Most of them want their service payback up front. There are some cases that due to over-accessing, a community manager may offer graduate studies as a way of relieving pressure on accession schools.

For example, Pensacola aviation schools had significant backlogs for a variety of reasons and they were offering aviation new accessions chances to pursue graduate studies. But the rub is this.....you may not get a chance to go straight to a commission as a doctor.

So I would manage expectations that you will not go straight to med school but if your unit supports it and your community doesn't mind giving you the time to get through the grad school, then perhaps you have found the unicorn amongst the herd of regular horses.
 
Good morning,
Please pardon the brevity of this message but I'm wondering if anyone on here knows the process to request to go to medical school directly out of college through NROTC??
I don't believe you can go straight to medical school from college if you're NROTC.

When my DD was applying to SAs and ROTCs, she looked at the NROTC website FAQs of a couple schools. One of the school FAQ sections stated NROTC allowed a certain number (I think it was 25) of mids to go directly to medical school each year.

I happened to know someone at NETC so I emailed him about it. I told him "x" university's NROTC website said mids can go directly to medical school. He said the website is wrong and he will contact the NROTC det to update the website. He said the mission of NROTC is to produce unrestricted line officers.
 
As an aside, with the Army you can go from AROTC directly to med school with an ED Delay.
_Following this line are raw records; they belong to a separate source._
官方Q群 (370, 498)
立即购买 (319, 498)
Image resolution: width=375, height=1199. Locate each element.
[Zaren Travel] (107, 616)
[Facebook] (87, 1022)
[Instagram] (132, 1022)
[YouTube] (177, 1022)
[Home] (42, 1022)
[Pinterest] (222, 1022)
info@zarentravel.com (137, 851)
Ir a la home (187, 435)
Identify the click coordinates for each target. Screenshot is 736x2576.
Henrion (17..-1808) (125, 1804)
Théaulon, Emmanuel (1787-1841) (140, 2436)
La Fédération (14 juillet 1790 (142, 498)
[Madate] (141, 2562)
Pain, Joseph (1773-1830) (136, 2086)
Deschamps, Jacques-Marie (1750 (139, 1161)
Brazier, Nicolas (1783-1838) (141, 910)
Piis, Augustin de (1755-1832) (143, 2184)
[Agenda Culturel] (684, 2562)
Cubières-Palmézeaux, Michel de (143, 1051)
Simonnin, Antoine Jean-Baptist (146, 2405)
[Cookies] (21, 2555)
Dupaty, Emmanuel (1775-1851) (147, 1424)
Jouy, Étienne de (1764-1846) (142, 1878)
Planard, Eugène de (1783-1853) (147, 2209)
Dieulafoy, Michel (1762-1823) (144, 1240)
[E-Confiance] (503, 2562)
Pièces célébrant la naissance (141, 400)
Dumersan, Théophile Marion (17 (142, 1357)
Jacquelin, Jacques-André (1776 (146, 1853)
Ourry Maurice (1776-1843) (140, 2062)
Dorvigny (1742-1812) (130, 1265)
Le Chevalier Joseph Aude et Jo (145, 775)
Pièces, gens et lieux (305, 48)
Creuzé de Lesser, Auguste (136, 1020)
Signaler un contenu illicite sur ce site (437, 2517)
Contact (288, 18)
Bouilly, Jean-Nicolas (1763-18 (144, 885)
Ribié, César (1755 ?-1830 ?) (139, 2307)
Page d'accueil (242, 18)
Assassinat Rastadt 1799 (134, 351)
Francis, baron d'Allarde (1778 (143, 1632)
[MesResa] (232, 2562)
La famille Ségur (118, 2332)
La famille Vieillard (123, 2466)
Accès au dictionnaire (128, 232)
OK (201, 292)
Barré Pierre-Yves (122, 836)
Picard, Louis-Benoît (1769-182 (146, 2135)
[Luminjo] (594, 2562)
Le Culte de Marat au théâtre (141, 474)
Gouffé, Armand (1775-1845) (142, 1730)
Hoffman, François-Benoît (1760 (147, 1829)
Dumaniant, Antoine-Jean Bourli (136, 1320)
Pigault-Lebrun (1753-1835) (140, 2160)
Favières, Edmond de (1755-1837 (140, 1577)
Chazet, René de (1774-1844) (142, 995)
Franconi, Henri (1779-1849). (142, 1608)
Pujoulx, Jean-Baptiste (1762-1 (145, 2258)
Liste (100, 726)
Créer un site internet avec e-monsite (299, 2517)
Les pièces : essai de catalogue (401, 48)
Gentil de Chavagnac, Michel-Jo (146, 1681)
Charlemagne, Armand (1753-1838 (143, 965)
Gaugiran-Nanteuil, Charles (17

I have seen it done quite a few times. You serve your time after with residency and beyond.

If your goal is to be a MD, there really isn't a huge difference between branches.

I am an AMEDD officer by the way.
 
I'm totally open to the fact that I may not get the educational delay for NROTC. I'm more than happy to serve my obligations - never and will never have a problem with that. However, seeing as I am still in my unit, I'd still like to try my hand at getting the delay. So I'm just trying to figure out the process.
 
So I'm just trying to figure out the process.
Step 1. Speak with your unit academic advisor.

Step 2. If required, ask to meet with unit XO or PNS to discuss further.

There is no established means by which a person on NROTC scholarship is guaranteed or generally available for graduate studies following their commission. It is driven by each warfare community based on their needs at the time. There have been some extremely helpful posts by Stem and CAPT MJ.

I appreciate your desire for greater clarity. You should understand that the clarity you seek can be obtained principally through your unit chain of command. Everyone else will be guessing or telling you stories from their past or the past of their children.
 
As a retired Navy Medical Corps officer and a USNA graduate, I would suggest commissioning as a line officer and then coming into the Medical Corps via the HPSP scholarship to any accredited medical school or going to USUHS in Bethesda. That is the most clear path and allows you to gain "life experience" with the line Navy which I believe is very valuable to military physicians. I wouldn't bank on the VERY small chance of a deferral to go direct is just too Iffy and I think the known is a better option IMO.